A Dish Best Served Cold

Madam Toastmaster, fellow Toastmasters and most welcome guests, no doubt you have heard, and possible agree with, the adage “revenge is a dish best served cold”, but how long do you suppose it takes such a dish to reach optimum serving temperature?

I’ve been simmering over a tasty menu of revenge for some time now. I’ve already served the first course; and now I’m serving the second. As for dessert, well, I’ll be asking you whether or not I should serve dessert.

So, on with the main course...

Some time last year, I became aware that my husband was fooling around – he began taking his mobile calls in the garden, which was evidence enough for me – so when he unexpectedly picked me up from work one Monday evening and told me he had something to tell me, what he had to tell me wasn’t exactly news.

As he struggled to articulate the hastily-constructed speech he had no doubt been rehearsing all afternoon, I listened carefully, silently forming constructive criticism in the time-honoured commend/recommend/commend format that we Toastmasters know so well.

He’d been having an affair. He regretted it and it was over. He loves me and he is sorry. He wouldn’t be telling me at all, but the man he had cuckolded had insisted that I know.

It seems that the cuckold, being of both a suspicious and devious nature, had, over the weekend, read through the messages on wifey’s mobile phone, and then he had confronted her. Then they had both gone to church and beat their breast to the vicar. The vicar must have done a sterling job at defusing the situation, because, on Monday morning, the cuckold presented himself at wifey’s workplace – with a concerned member of the church in tow! The cuckold demanded an audience with the head teacher. The head teacher, instead of telling them that it had nothing to do with him, summoned my husband to give an account of himself, while he and the pious twit from the church indulged themselves in a large, juicy portion of schadenfreude – much as you are doing, except that they invited themselves to the feast.

I couldn’t believe my ears. “Why didn’t you just tell them all to, well, do to themselves what you had been doing to his wife? What odious people.

"As for the cuckold, his marriage is in trouble, and it’s not his fault at all? And good Christian that he is, he wants to share his pain and humiliation with me? A tad old testament. What happened to turning the other cheek?

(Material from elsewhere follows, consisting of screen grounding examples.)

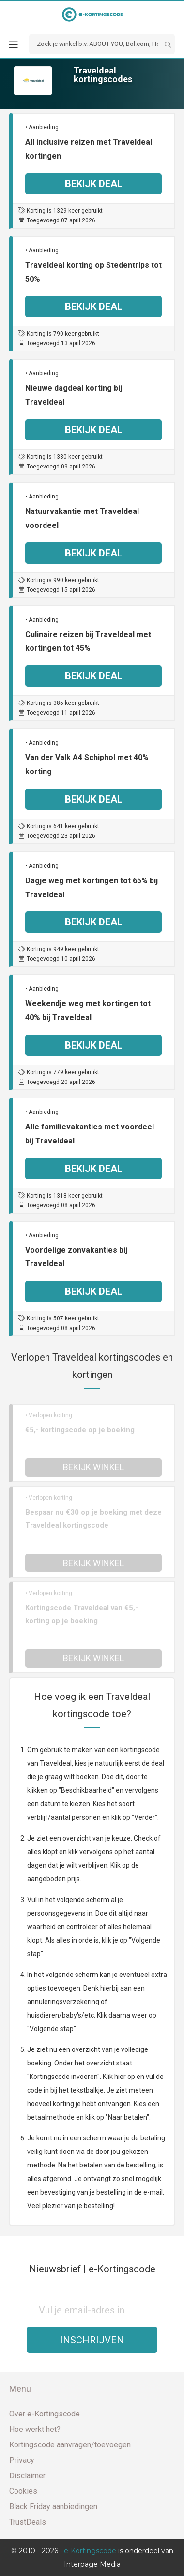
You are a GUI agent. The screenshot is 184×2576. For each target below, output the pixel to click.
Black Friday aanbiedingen (53, 2506)
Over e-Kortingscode (44, 2413)
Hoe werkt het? (35, 2429)
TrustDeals (27, 2522)
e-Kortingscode (90, 2551)
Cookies (23, 2491)
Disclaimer (27, 2475)
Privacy (21, 2460)
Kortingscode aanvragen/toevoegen (70, 2444)
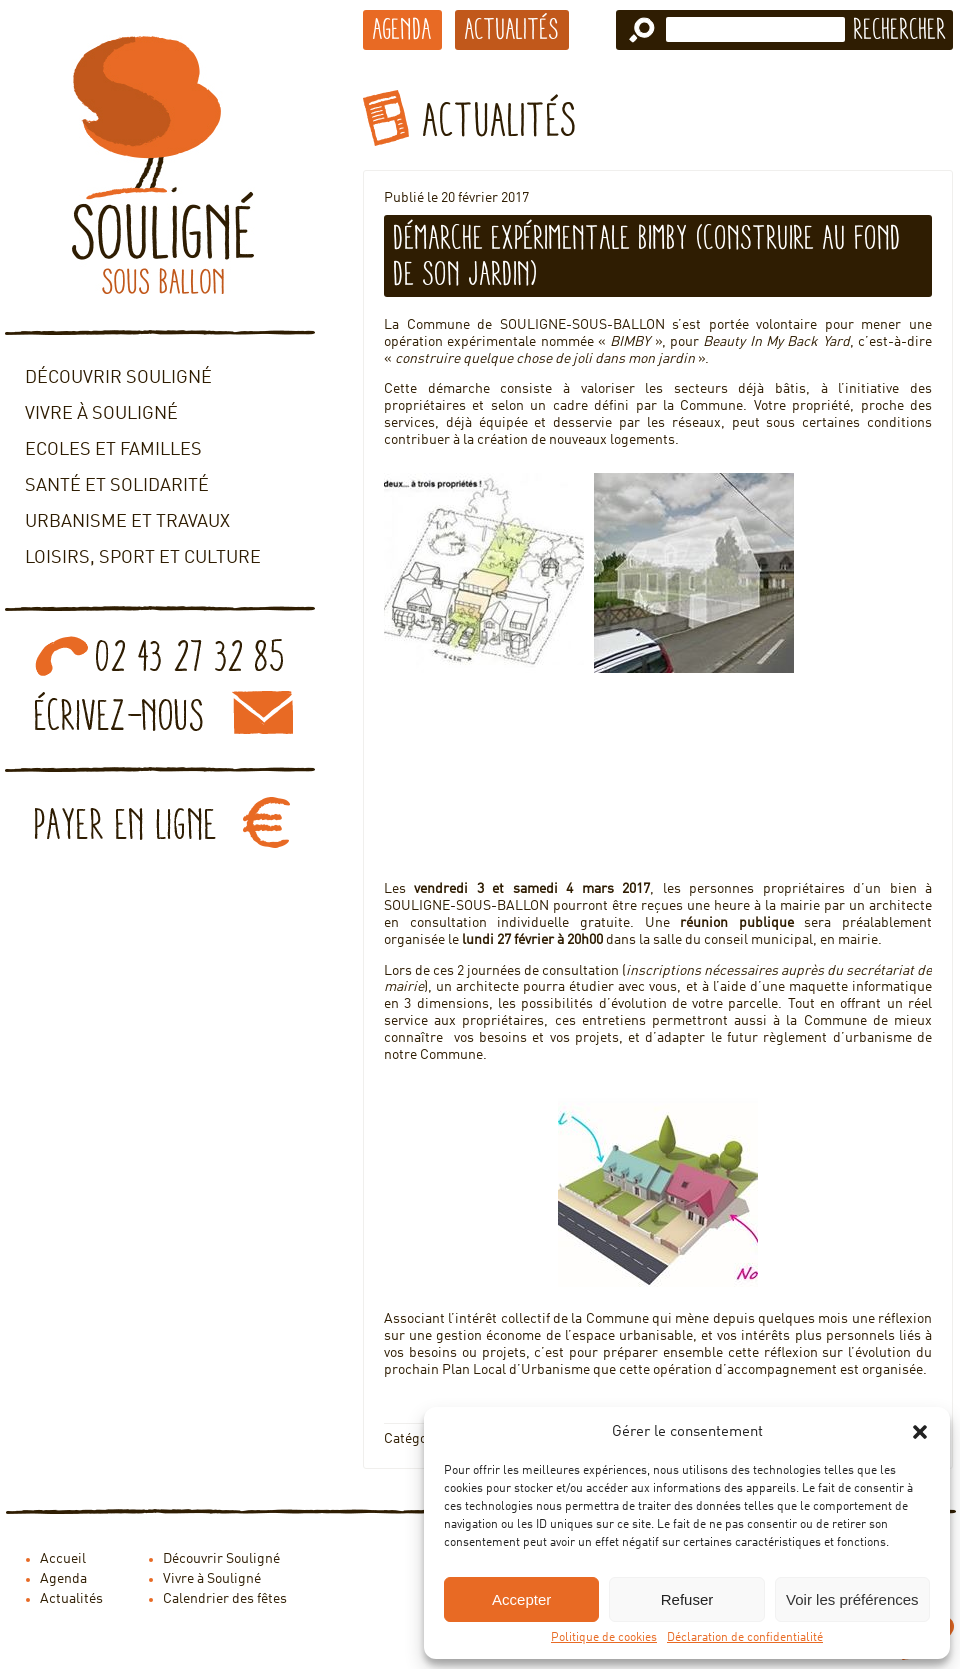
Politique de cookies (604, 1638)
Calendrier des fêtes (225, 1599)
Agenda (402, 29)
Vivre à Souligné (101, 414)
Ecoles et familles (113, 450)
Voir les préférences (852, 1599)
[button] (920, 1432)
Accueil (63, 1559)
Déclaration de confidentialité (745, 1638)
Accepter (521, 1599)
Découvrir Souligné (118, 378)
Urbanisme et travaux (127, 522)
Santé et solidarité (117, 486)
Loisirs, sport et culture (143, 558)
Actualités (512, 29)
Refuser (687, 1599)
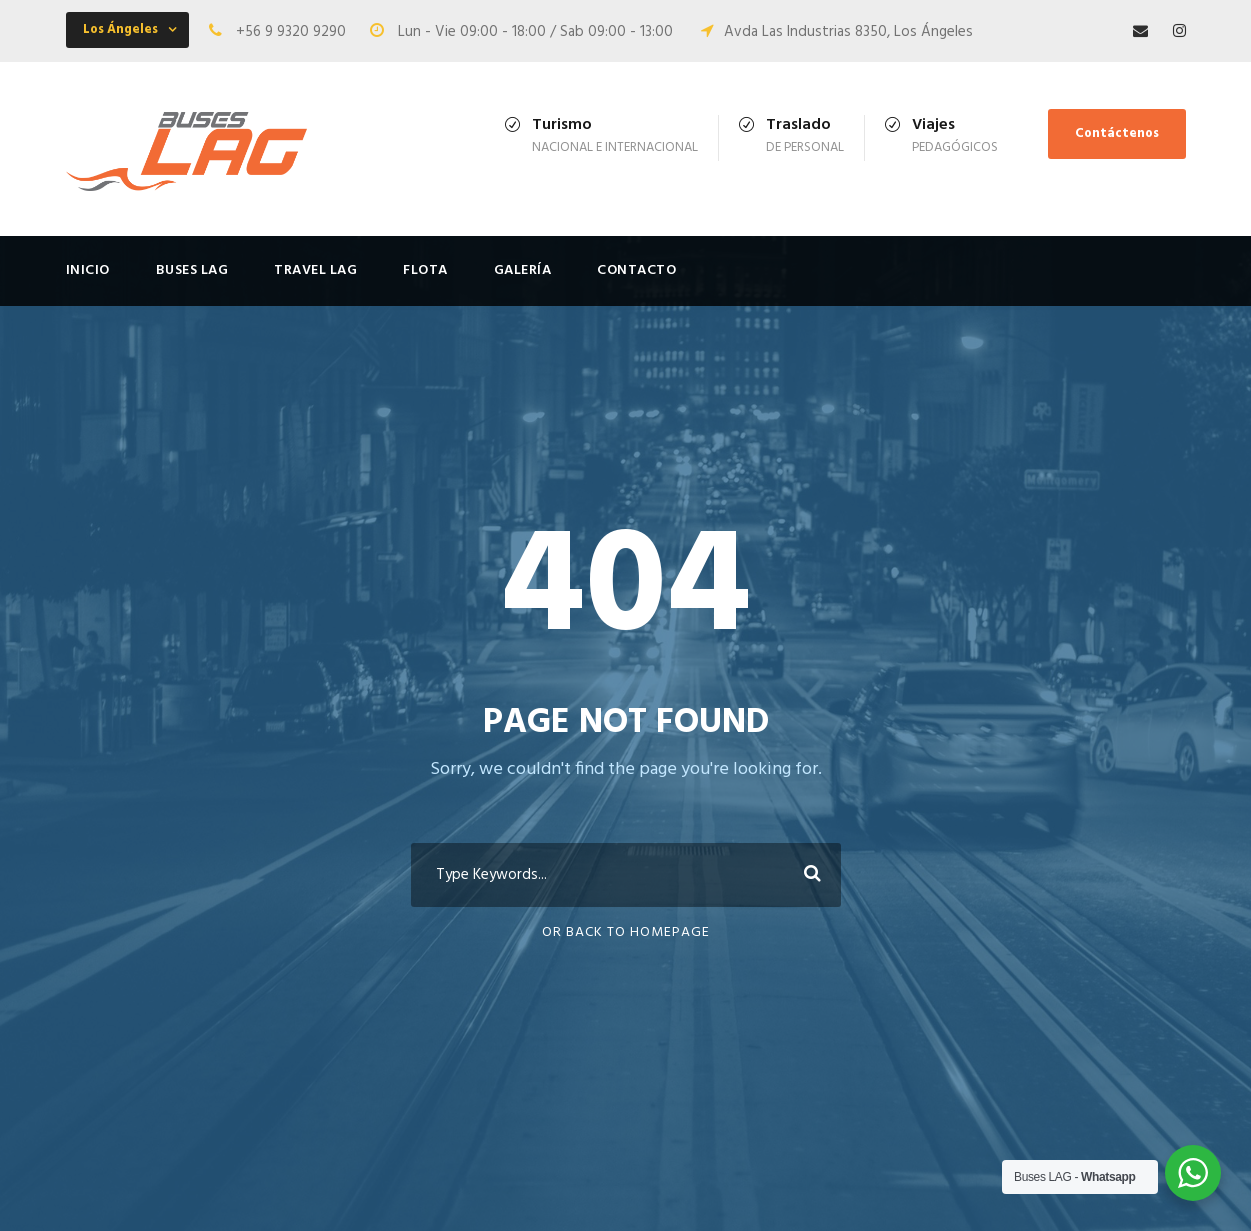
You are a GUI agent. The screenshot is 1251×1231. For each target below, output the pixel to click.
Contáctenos (1117, 133)
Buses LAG (192, 270)
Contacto (636, 270)
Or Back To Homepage (626, 932)
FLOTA (425, 270)
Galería (523, 270)
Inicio (88, 270)
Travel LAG (315, 270)
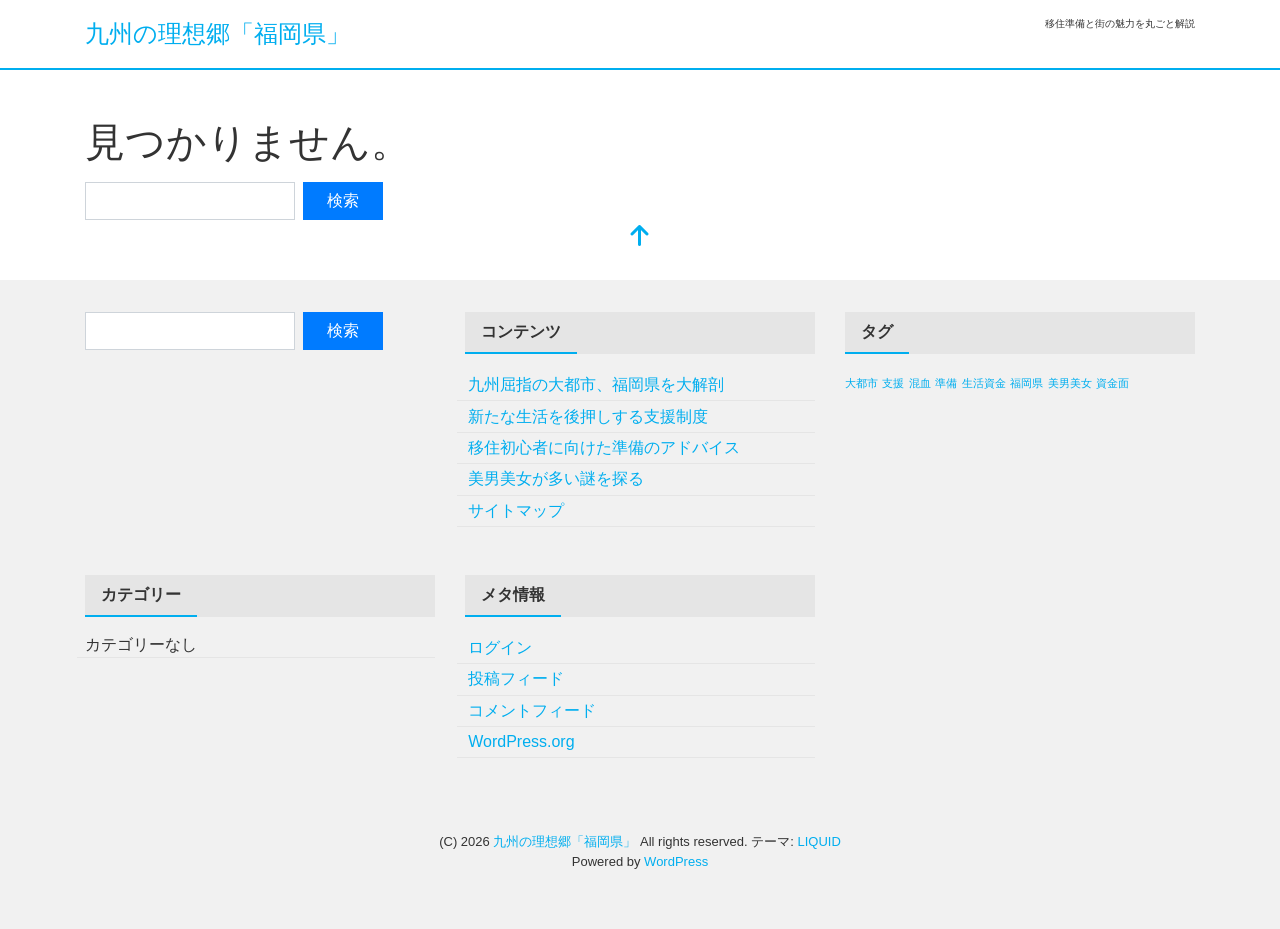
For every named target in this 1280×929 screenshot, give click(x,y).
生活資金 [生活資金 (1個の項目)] (984, 383)
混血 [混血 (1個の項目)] (920, 383)
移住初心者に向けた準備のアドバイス (604, 447)
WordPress (676, 861)
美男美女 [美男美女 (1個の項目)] (1070, 383)
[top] (640, 237)
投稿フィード (516, 678)
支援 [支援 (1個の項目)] (893, 383)
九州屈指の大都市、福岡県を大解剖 (596, 384)
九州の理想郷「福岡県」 (217, 33)
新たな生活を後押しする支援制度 (588, 416)
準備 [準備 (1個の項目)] (946, 383)
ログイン (500, 647)
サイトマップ (516, 510)
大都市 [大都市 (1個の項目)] (861, 383)
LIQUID (818, 841)
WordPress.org (521, 741)
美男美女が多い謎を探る (556, 478)
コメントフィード (532, 710)
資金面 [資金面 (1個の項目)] (1112, 383)
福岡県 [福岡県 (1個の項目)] (1026, 383)
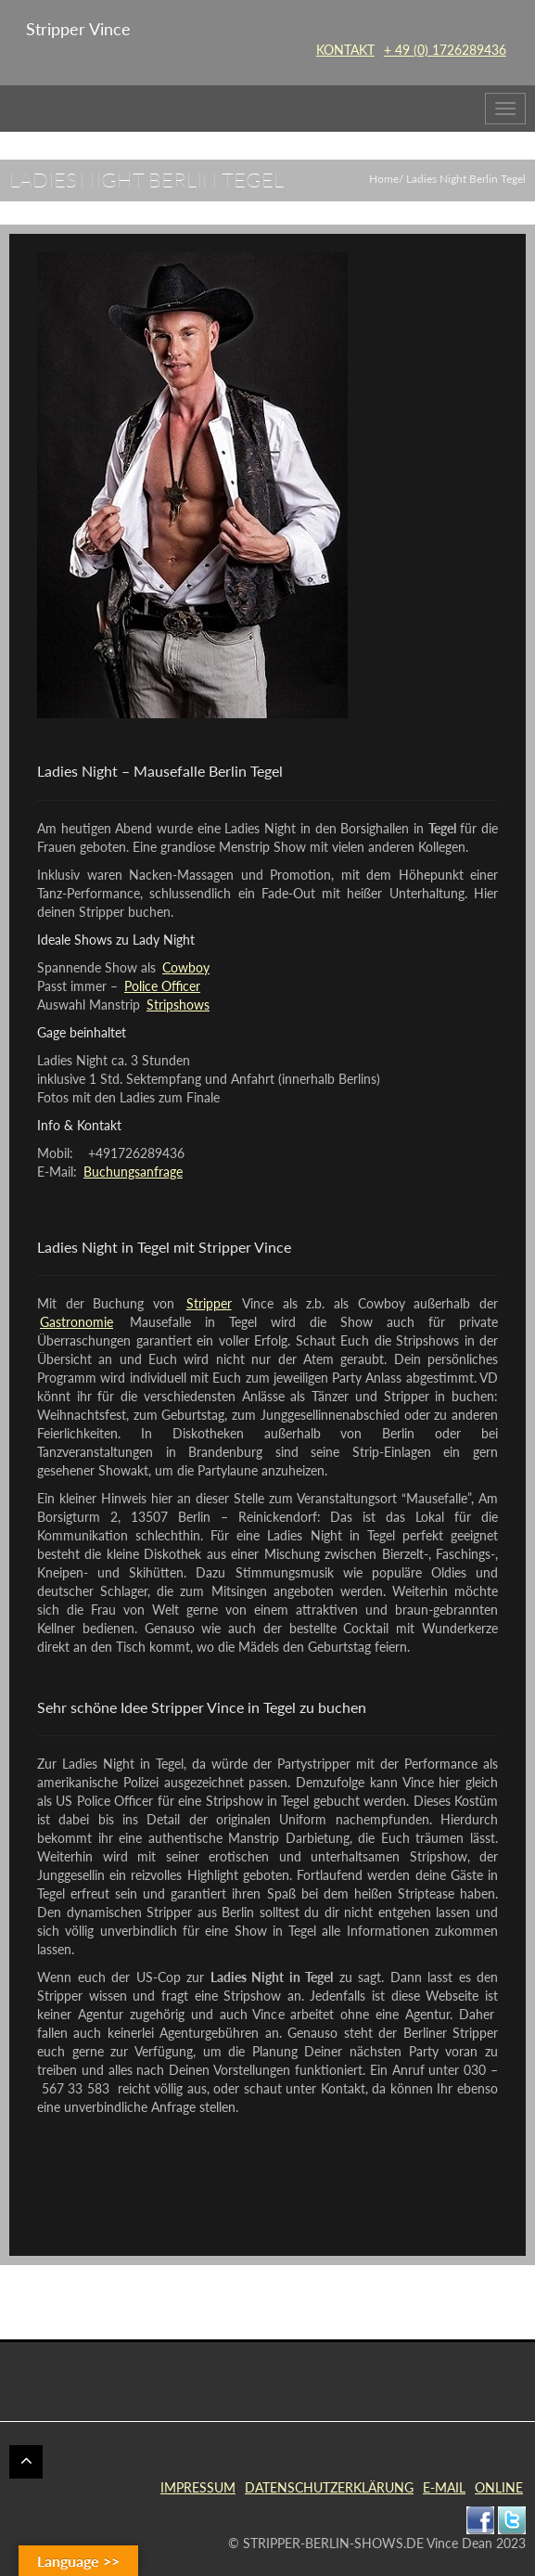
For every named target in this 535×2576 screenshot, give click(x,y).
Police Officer (162, 986)
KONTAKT (345, 50)
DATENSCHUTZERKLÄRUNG (329, 2487)
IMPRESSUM (198, 2487)
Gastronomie (76, 1322)
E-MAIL (444, 2487)
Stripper (209, 1303)
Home (384, 179)
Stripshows (178, 1004)
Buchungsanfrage (133, 1171)
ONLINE (499, 2487)
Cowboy (186, 967)
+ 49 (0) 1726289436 (445, 50)
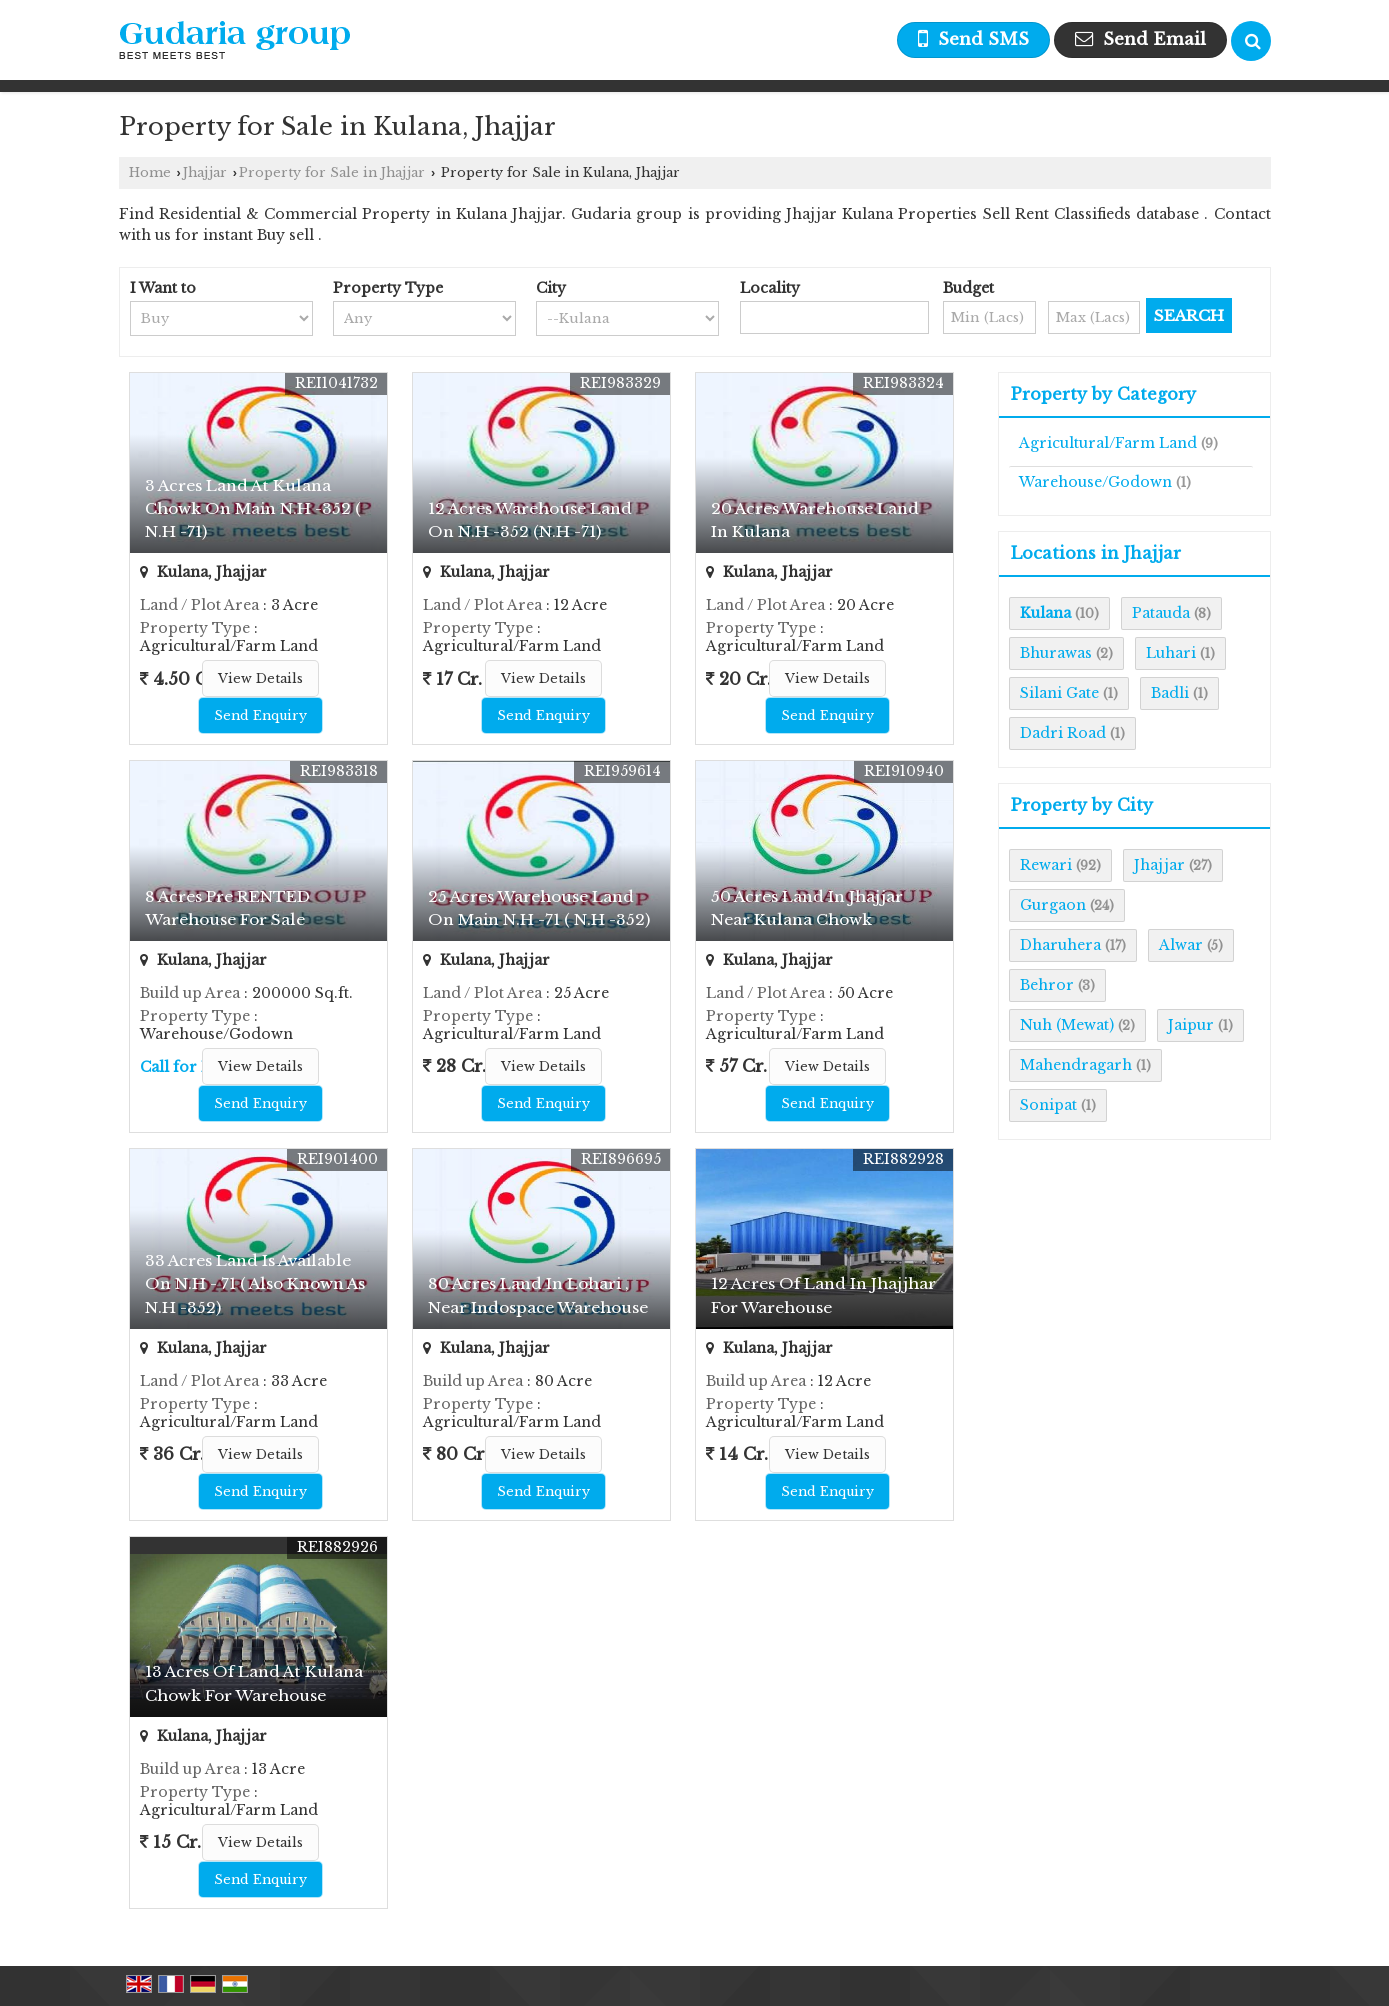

"And her, another good Christian. Not only does she “accidentally” fail to delete the damning text messages from her telephone, but she doesn’t let her lover know that their secret love is no secret any more. Does she teach RE?"

No. Music. Oh this is too much. Sleeping with my husband is one thing, but this is going too far. A few months earlier, I had created a small piece of artwork for the music department – as a favour. Well, it hadn’t taken long to do, and it was for a colleague of my husband.

If A=1 and Z=26, then the number on the invoice that I posted the next day said everything I needed to say to her.

A few days later, I received the requested cheque for £250, which I donated to the Imps (my favourite charity). £250 from the school budget. A fair price to pay for your cheap thrill, headmaster.

So, now we come to dessert. As some of you know, I publish my speeches on my website. On your comment slips, would you please let me know whether or not this dish is cool enough to serve to a wider audience?


I thoroughly enjoyed giving this speech, not least for the audience reaction, ha ha. The objectives for this speech were "to draw entertaining material from sources other than your own personal experience and to adapt your material to suit your topic, your own personality, and the audience", though the audience didn't know this when I gave the speech. About a third of  the audience believed the story to be true, a third were not sure, while the rest thought it to be untrue. After I'd given the speech and it had been evaluated, I did let the audience know that the elements in the tale had happened to someone I love. After all, to tell such a tale when it had no basis in truth would be nasty indeed. On the other hand, if this is truly my tale, what a wonderful vehicle for revenge.